The Rare Review

Movies, books, music and TV

“The Candidate” Wanna A Kiss?

The Candidate—not the Michael Ritchie film of 1972, but one from 1964—stars Mamie Van Doren as a glamorous pimp, Christine, employed by the destructive campaign manager, Buddy (Eric Mason), for a bachelor Congressional candidate, Frank Carlton (Ted Knight). As it happens, Christine falls for Buddy—the worst path she could take—while Frank meets and caves to his weakness for a British noncitizen named Angela (June Wilkinson). Buddy is a would-be government official who, we come to realize, doesn’t stand, or deserve, a chance.

The film is quite serious with some sophisticated dialogue (borrowed from a source novel, I take it), but as well it is thin and has scant drama. Indeed, there is not enough here for even an 80 minute movie. Near the end the piece gets silly and phony. It transpires that Angela was willing to appear in an utterly stupid stag reel.

Van Doren and Wilkinson cannot act. Mamie tries but it doesn’t pan out. She’s a blond marvel, though; her looks are extraordinary. As for pretty June, her bosom is extraordinary. Mason’s acting is probably passable but rather mechanical. The Candidate loses.

She Gives Good Face, Not “Funny Face”

Cover of "Funny Face"

Cover of Funny Face

With savvy and imagination Stanley Donen directed the musical, Funny Face (1957), wherein a book store clerk (Audrey Hepburn) is rapidly turned into a fashion model.

Early on, the movie’s appeal is perfectly evident:  Hepburn passably sings a pop masterpiece, “How Long Has This Been Going On?,” by George and Ira Gershwin.  After that, well, it’s strange to see the young Hepburn fall in love with the middle-aged Fred Astaire, and Hepburn’s dancing is sheerly mechanical in the café scene, but the good stuff keeps rolling nonetheless.  Astaire charms us with another top-notch Gershwin song from the Twenties (terpsichore included)—“Let’s Kiss and Make Up.”  And, yes, even though Hepburn’s singing voice is sometimes less than passable, her acting is gracefully decent, properly amusing.

‘Tis A Pitiless Life: “Take Pity”

An ex-coffee salesman, Rosen, strenuously tries to help a young mother whose husband has died. He is not in love with her, or lusting for her, he wants only to help her; but the financially sinking woman keeps refusing.

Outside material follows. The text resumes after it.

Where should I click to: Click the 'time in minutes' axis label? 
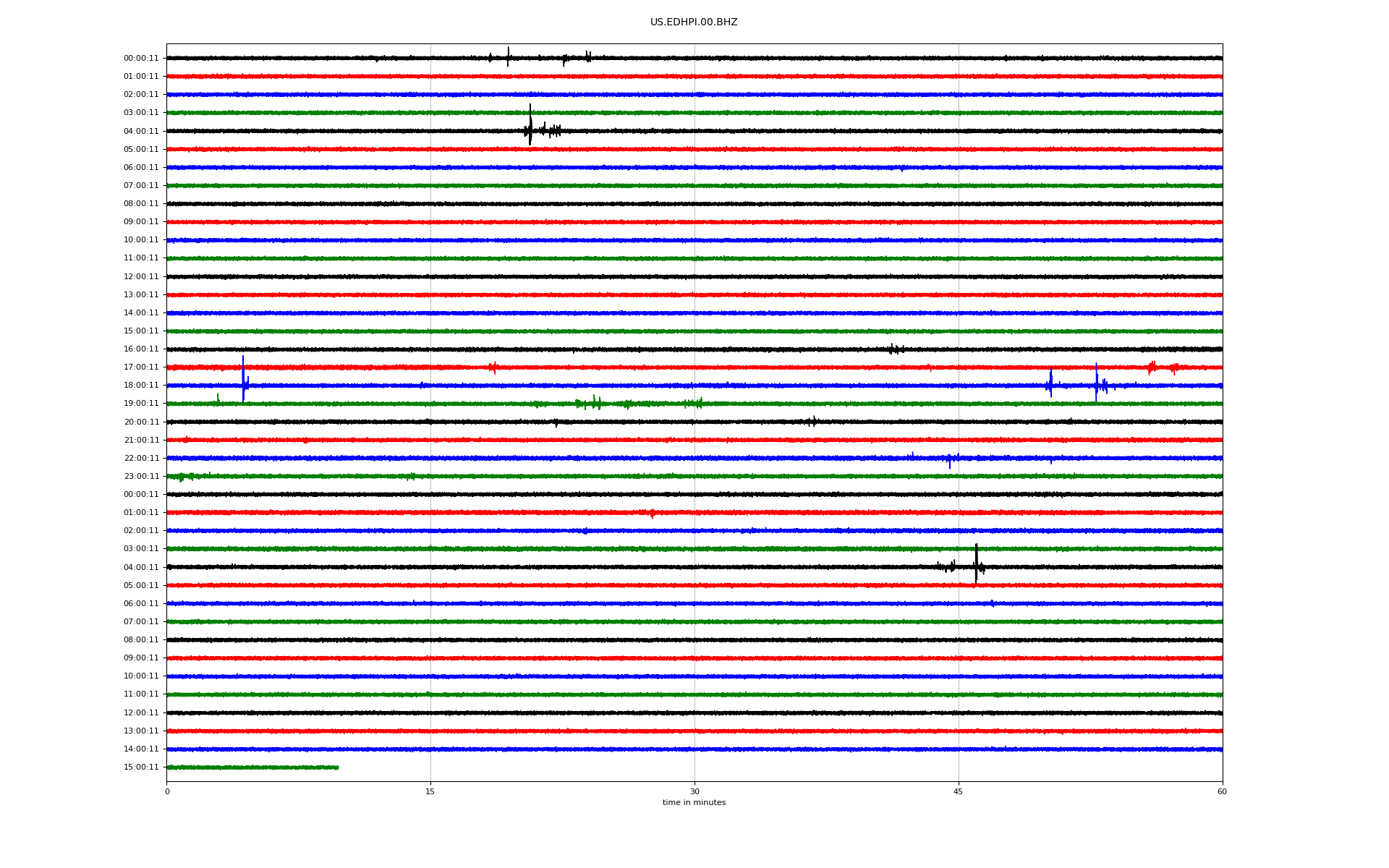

This is what “Take Pity” chronicles. It’s a Bernard Malamud short story, so the characters are Jewish. And they aren’t happy. The woman is refusing to accept the norms of society and the Jewish community. She is unwise, but another fait accompli in the story is that a particular man ceases to be an angel, so to speak, and turns into a devil. In Malamud, Jews let down other Jews. The woman, I say again, is unwise. Rosen becomes worse.

The ten pages here are tough and crisp and fascinating.

And What A Dalliance It Is! “Babygirl”

Babygirl (2024), by director-writer Halina Reijn, concerns the female CEO of an automaton, or robotics, company and the sexually perverted affair she enters into. I agree with Kyle Smith that Nicole Kidman‘s Romy, the CEO, is like the “fully realized character from a literary novel or a memoir.” She is married with two daughters, and her dalliance is with a young male company intern, Samuel (Harris Dickinson).

Though not without banality, the screenplay is sharp and probing and weird. It’s weird because of Samuel’s kinkiness but also such details as Romy’s young daughter dancing the tarantella—and being named Nora (like the wife in Ibsen’s A Doll House). Too, it is non-woke.

The three main actors—Kidman, Dickinson, and Antonio Banderas—never make a misstep, which is a very big deal in Kidman’s case since the role is certifiably difficult. Not that the men’s roles are easy, though.

Early Sixties Fun: “Experiment in Terror”

Blake Edwards‘s Experiment in Terror (1962) is about a bank teller (Lee Remick) forced by a murderer to rob her place of employment. A vivid thriller, it is very much a police drama—with Glenn Ford‘s John Ripley on the case—which somewhat anticipates Klute, The French Connection and Dirty Harry. Edwards did some admirable directing here and got some scary lighting from cinematographer Philip Lathrop. There is beauty (and decent acting) from Remick, sexiness from Stefani Powers as the bank teller’s younger sister.